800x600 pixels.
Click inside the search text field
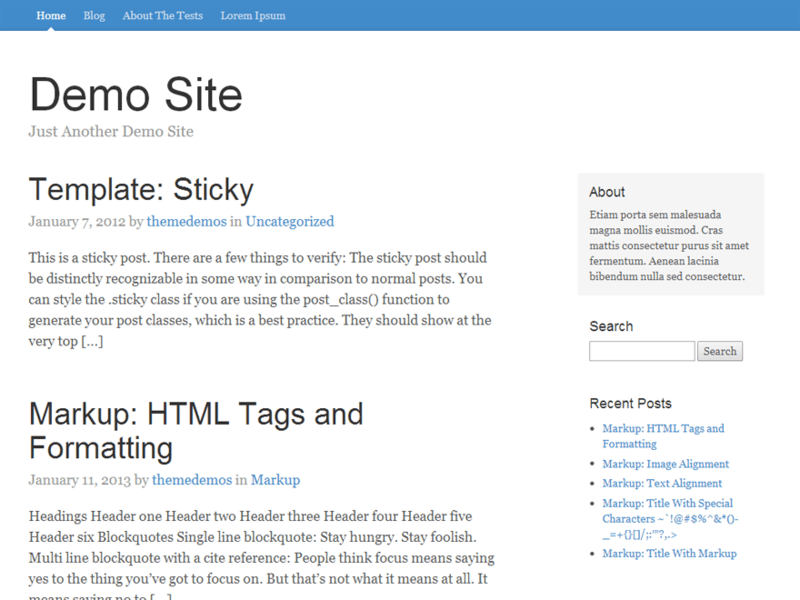(640, 351)
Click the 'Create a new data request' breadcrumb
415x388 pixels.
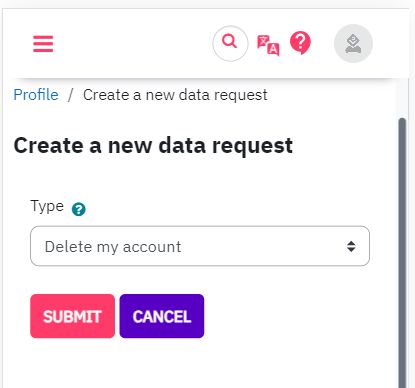pyautogui.click(x=175, y=95)
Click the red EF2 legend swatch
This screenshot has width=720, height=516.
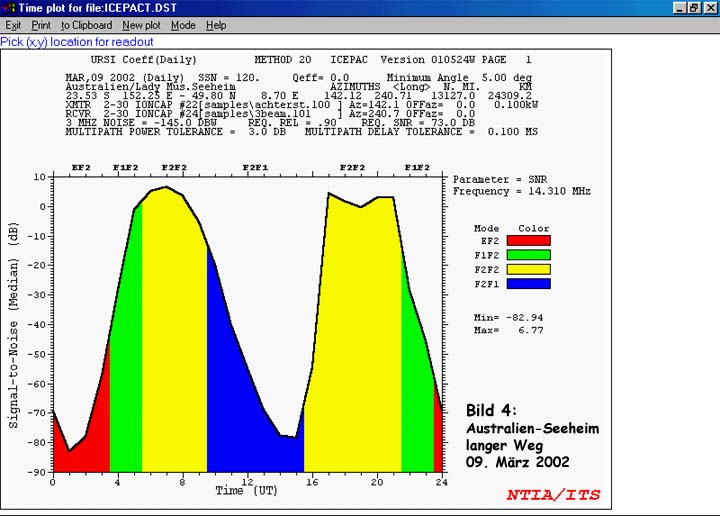[529, 240]
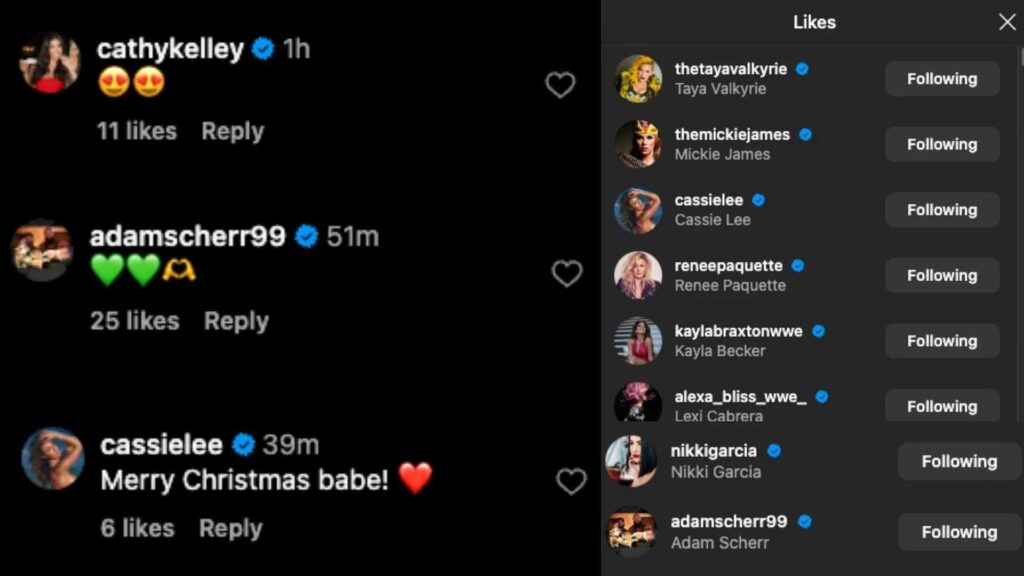Close the Likes panel
Viewport: 1024px width, 576px height.
(x=1007, y=22)
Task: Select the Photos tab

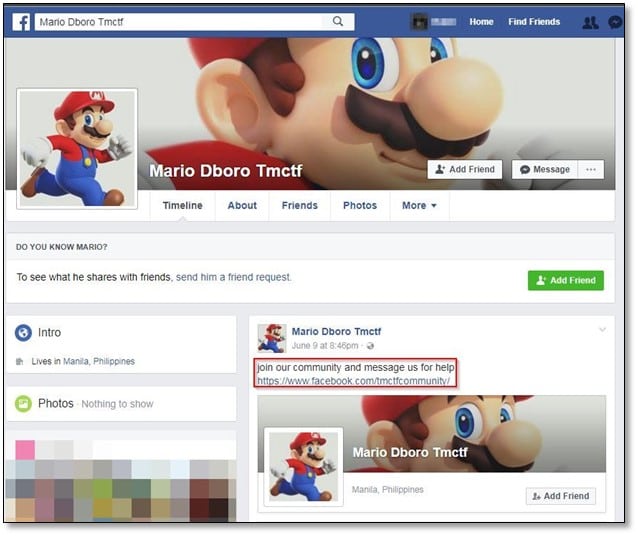Action: point(360,206)
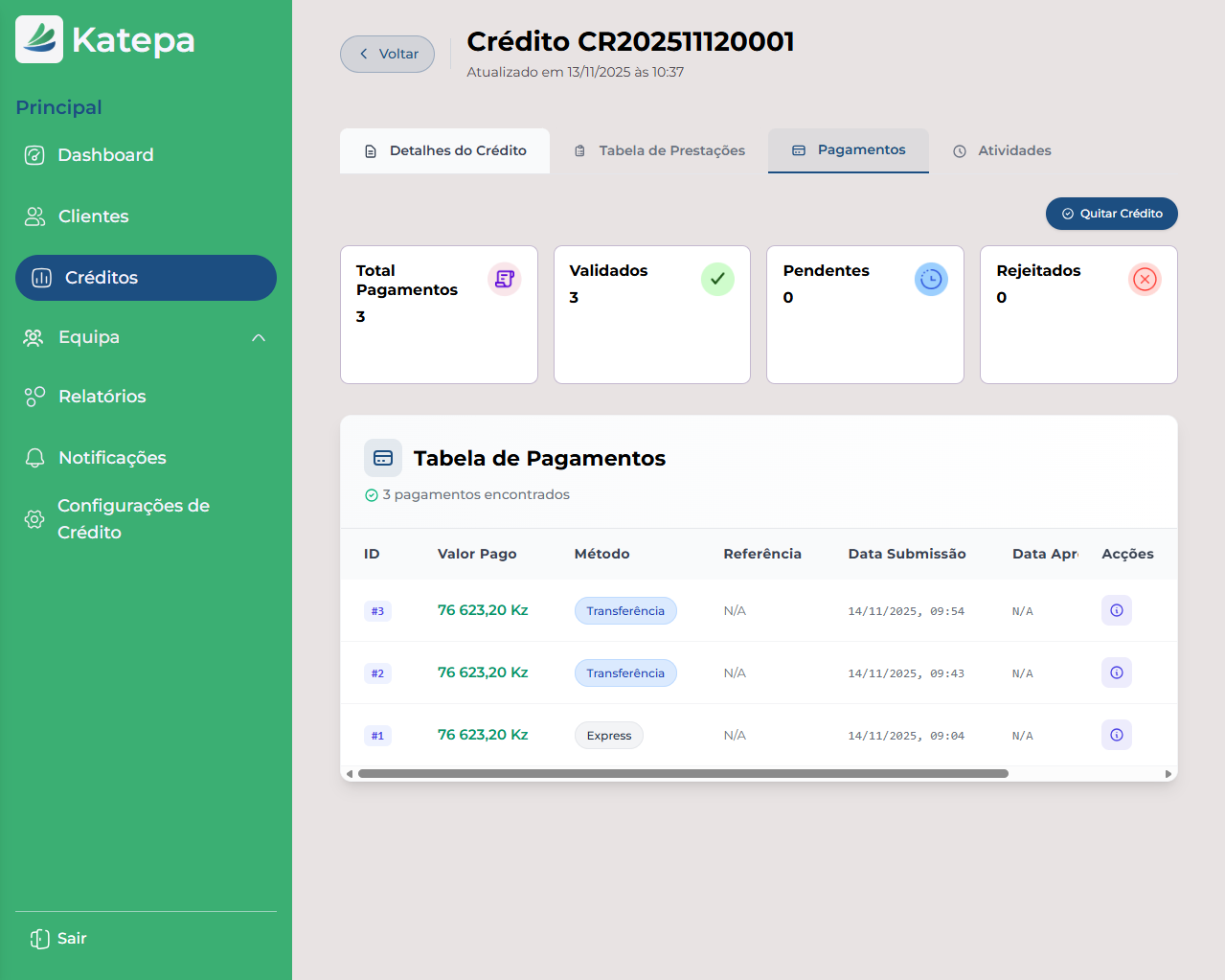
Task: Open the Tabela de Prestações tab
Action: coord(659,150)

Required work: Your copy should hold exactly the lines from the one with "Click the red EF2 legend swatch" through the final line of the records, both ends included, and no pictures.

Output of the exercise:
Click the red EF2 legend swatch
This screenshot has width=720, height=516.
[529, 240]
Close the Likes panel
Viewport: 1024px width, 576px height.
(x=1007, y=22)
Task: Select the Photos tab

Action: point(360,206)
Task: Open the Tabela de Prestações tab
Action: coord(659,150)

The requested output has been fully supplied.